The pipeline pins the following setup:

- **Input** ``[112, 112, 112]`` patches, isotropic 5 × 5 × 5 nm.
- **Model** MedNeXt-S, kernel size 3, 3D, no deep supervision.
- **Pipeline** ``pipeline_profile: binary`` (single foreground channel).
- **Dataloader** cached profile, batch size 8, ``aug_strong``
  augmentation profile.
- **Optimization** ``warmup_cosine_lr`` profile, AdamW @
  ``lr=1e-3``, ``weight_decay=0.01``, 150 epochs × 1000 steps,
  ``precision=16-mixed``, gradient clip 1.0.
- **Inference** sliding window 112³ with 50 % overlap, bump blending,
  ``sw_batch_size=8``, TTA enabled with all-axis flips.
- **Metric** ``jaccard``.

Each of these is encoded directly in ``tutorials/mito_lucchi++.yaml``;
do not change them in passing.

1 - Get the data
^^^^^^^^^^^^^^^^

Lucchi++ is the relabeled version of the original Lucchi 2012 dataset
released by Casser et al.; download from the EPFL CVLab page or your
local mirror. After unpacking you should have HDF5 volumes:

.. code-block:: text

    datasets/lucchi++/
        train_im.h5
        train_mito.h5
        test_im.h5
        test_mito.h5

The config reads from ``datasets/lucchi++/`` relative to the repo
root. Edit the ``train.data.train`` and ``test.data.test`` blocks in
``tutorials/mito_lucchi++.yaml`` if you stage data elsewhere.

For the upstream description see the
`EPFL CVLab page <https://www.epfl.ch/labs/cvlab/data/data-em/>`_.

2 - Run training
^^^^^^^^^^^^^^^^

.. code-block:: bash

    conda activate pytc
    python scripts/main.py --config tutorials/mito_lucchi++.yaml

The config sets ``system.profile: all-gpu-cpu``, so PyTC fans out
across every visible GPU. Override at the CLI if needed:

.. code-block:: bash

    python scripts/main.py --config tutorials/mito_lucchi++.yaml \
        system.num_gpus=4 data.dataloader.batch_size=4

Training schedule:

- **Epoch-based**: 150 epochs × 1000 steps = 150 k optimizer steps.
- ``warmup_cosine_lr`` profile: linear warmup, then cosine decay.
- ``checkpoint.monitor=train_loss_total_epoch`` (no held-out
  validation split — Lucchi++ is small and the public test split is
  used for final reporting).
- Image previews logged every 10 epochs to TensorBoard.

Outputs land in ``outputs/mito_lucchi++/<timestamp>/`` (the
``save_path`` baked into ``train.monitor.checkpoint``).

Monitor with TensorBoard:

.. code-block:: bash

    just tensorboard mito_lucchi++

3 - Inference, decoding, evaluation
^^^^^^^^^^^^^^^^^^^^^^^^^^^^^^^^^^^^

Run the combined ``test`` mode against the trained checkpoint:

.. code-block:: bash

    python scripts/main.py --config tutorials/mito_lucchi++.yaml \
        --mode test \
        --checkpoint outputs/mito_lucchi++/<timestamp>/checkpoints/last.ckpt

What happens, in order:

1. **Inference**. Sliding window 112³ with 50 % overlap, bump
   blending, ``sw_batch_size=8``. TTA is on by default
   (``flip_axes: all``), so Lucchi++ is predicted with 8× flip
   augmentations averaged.
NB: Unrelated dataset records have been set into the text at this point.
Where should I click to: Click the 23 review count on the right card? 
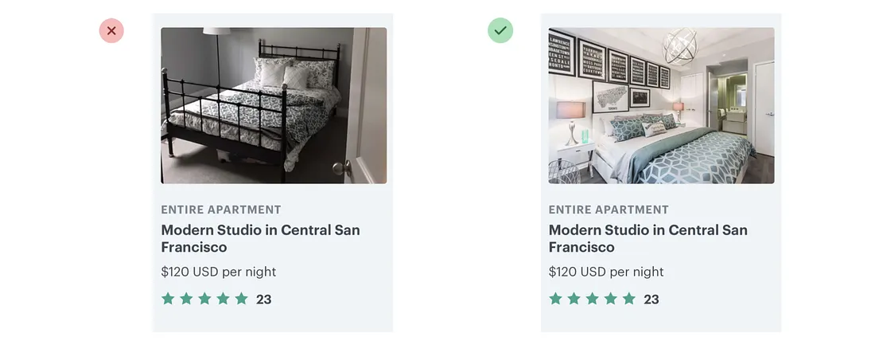pos(651,300)
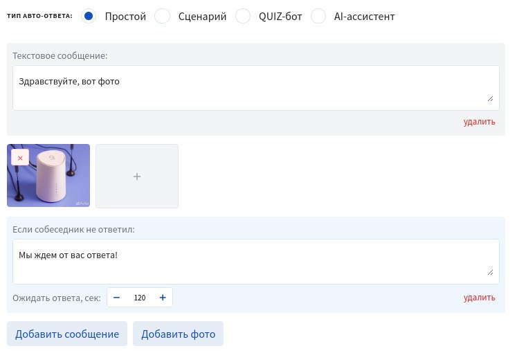This screenshot has width=517, height=353.
Task: Click the wait seconds value 120
Action: click(140, 298)
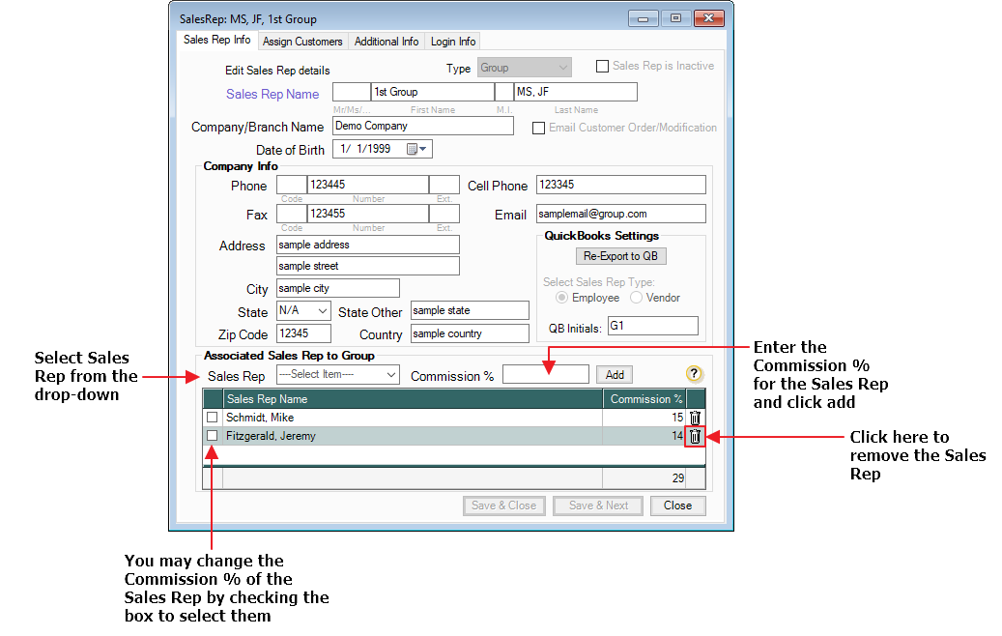Viewport: 1002px width, 636px height.
Task: Check the box beside Fitzgerald, Jeremy
Action: tap(212, 436)
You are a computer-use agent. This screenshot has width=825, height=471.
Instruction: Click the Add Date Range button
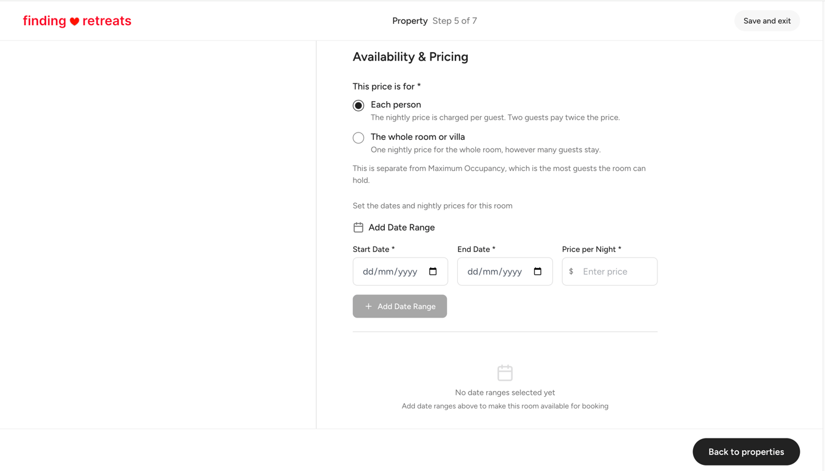[x=400, y=306]
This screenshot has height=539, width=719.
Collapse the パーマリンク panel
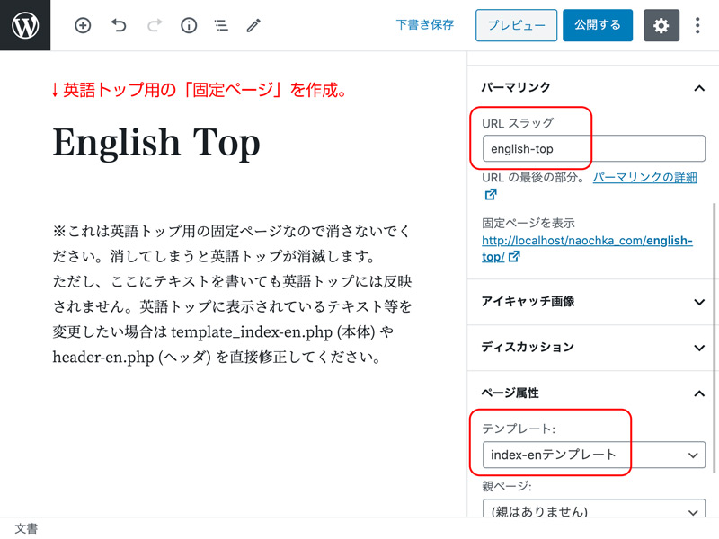click(x=698, y=88)
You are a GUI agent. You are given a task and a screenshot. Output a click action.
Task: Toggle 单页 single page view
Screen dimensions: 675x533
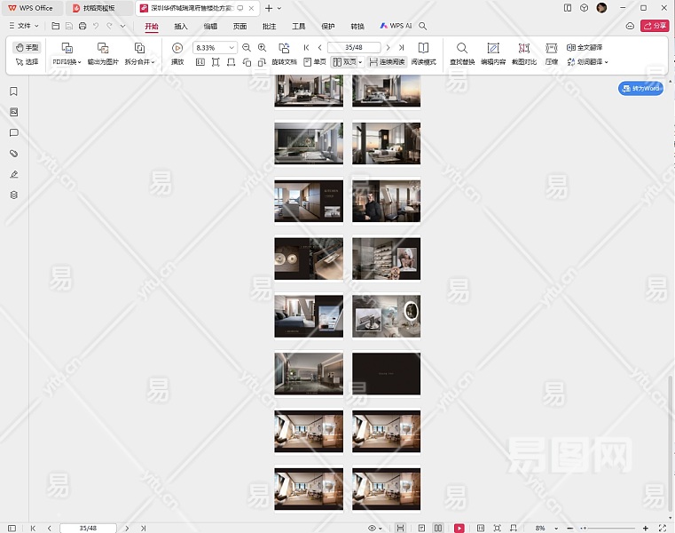pos(315,62)
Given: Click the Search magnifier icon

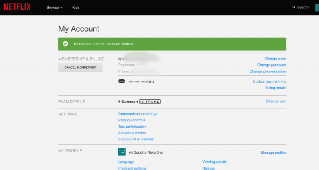Looking at the screenshot, I should (294, 7).
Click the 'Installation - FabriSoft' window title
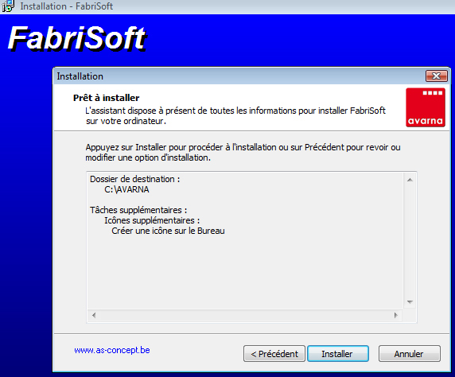This screenshot has height=377, width=455. pos(67,6)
Saves the raw foreground probability as
   ``test_im_prediction.h5`` in
   ``outputs/mito_lucchi++/<timestamp>/results_step=<N>/``.
2. **Decoding**. The ``binary`` pipeline profile keeps the
   probability map without further post-processing (foreground mask is
   thresholded inside evaluation).
3. **Evaluation**. Jaccard / IoU against
   ``datasets/lucchi++/test_mito.h5``; the result is written next to
   the prediction.

To disable TTA (faster but slightly weaker), override:

.. code-block:: bash

    python scripts/main.py --config tutorials/mito_lucchi++.yaml \
        --mode test --checkpoint <ckpt> \
        inference.test_time_augmentation.enabled=false

4 - Reference behavior
^^^^^^^^^^^^^^^^^^^^^^^^

A few sanity-check signals:

- **Training loss** drops sharply through the warmup (~5 epochs), then
  descends slowly through cosine decay. With MedNeXt-S on 112³
  isotropic patches the loss usually plateaus after epoch ~80.
- **Inference** is fast on Lucchi++ (165 × 1024 × 768 test volume)
  with TTA: tens of seconds on an A100/H100, low single-digit minutes
  on an L40S.
- **Jaccard / IoU** lands in the same ballpark as the published
  benchmarks for this dataset; the dominant lever beyond training
  duration is whether TTA is enabled.

For a multi-task variant that adds a signed distance transform head,
see the sibling configs under ``tutorials/`` (``mito_betaseg.yaml`` and
``mito_betaseg_banis_v{0,1,2}.yaml`` use this style on a different
dataset).